• **Requirement**
Please quote the passage below about the Klamath trip word for word, starting at "Our second to" and ending at "return for more.".

*** Given text Section Begins ***

Our second to last trip of the season took us high into tributaries of the mid-Klamath and then over the ridge into southern Oregon. We viewed the regional power spot, Young’s Peak, from afar. It is not a particularly prominent peak, in the shadow of Preston, El Capitan, and the Lieutenants, but it has the distinct honor of draining into the Smith River (Siskiyou Fork), Klamath River (Clear Creek), and the Rogue (East Fork Illinois). The meadows, lakes, ridges, and creeks of this area touch a forgotten place, deep inside us and keep us yearning to return for more.

*** Given text Section Ends ***
*** Source material Section Begins ***

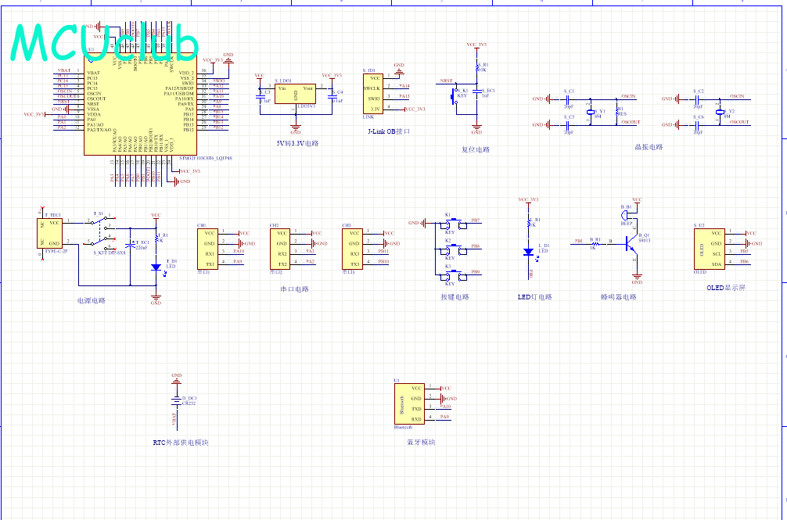Screen dimensions: 787x520
Task: Click the B_Q1 S8013 transistor symbol
Action: 632,244
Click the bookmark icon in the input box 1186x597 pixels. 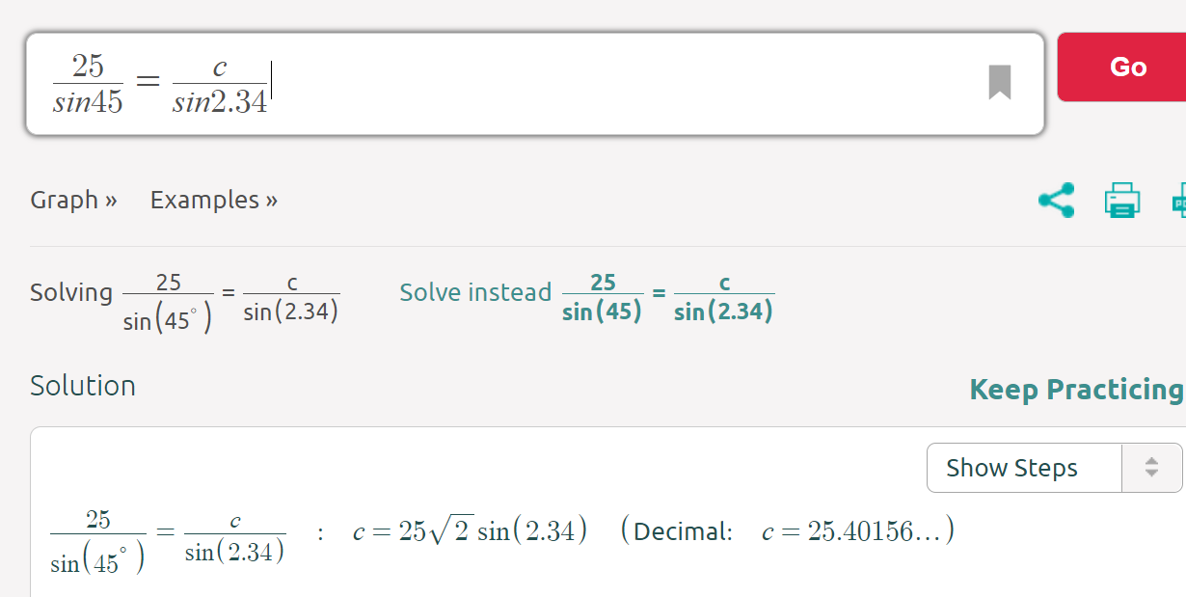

*** Source material Section Ends ***

• **Your response**
Our second to last trip of the season took us high into tributaries of the mid-Klamath and then over the ridge into southern Oregon. We viewed the regional power spot, Young’s Peak, from afar. It is not a particularly prominent peak, in the shadow of Preston, El Capitan, and the Lieutenants, but it has the distinct honor of draining into the Smith River (Siskiyou Fork), Klamath River (Clear Creek), and the Rogue (East Fork Illinois). The meadows, lakes, ridges, and creeks of this area touch a forgotten place, deep inside us and keep us yearning to return for more.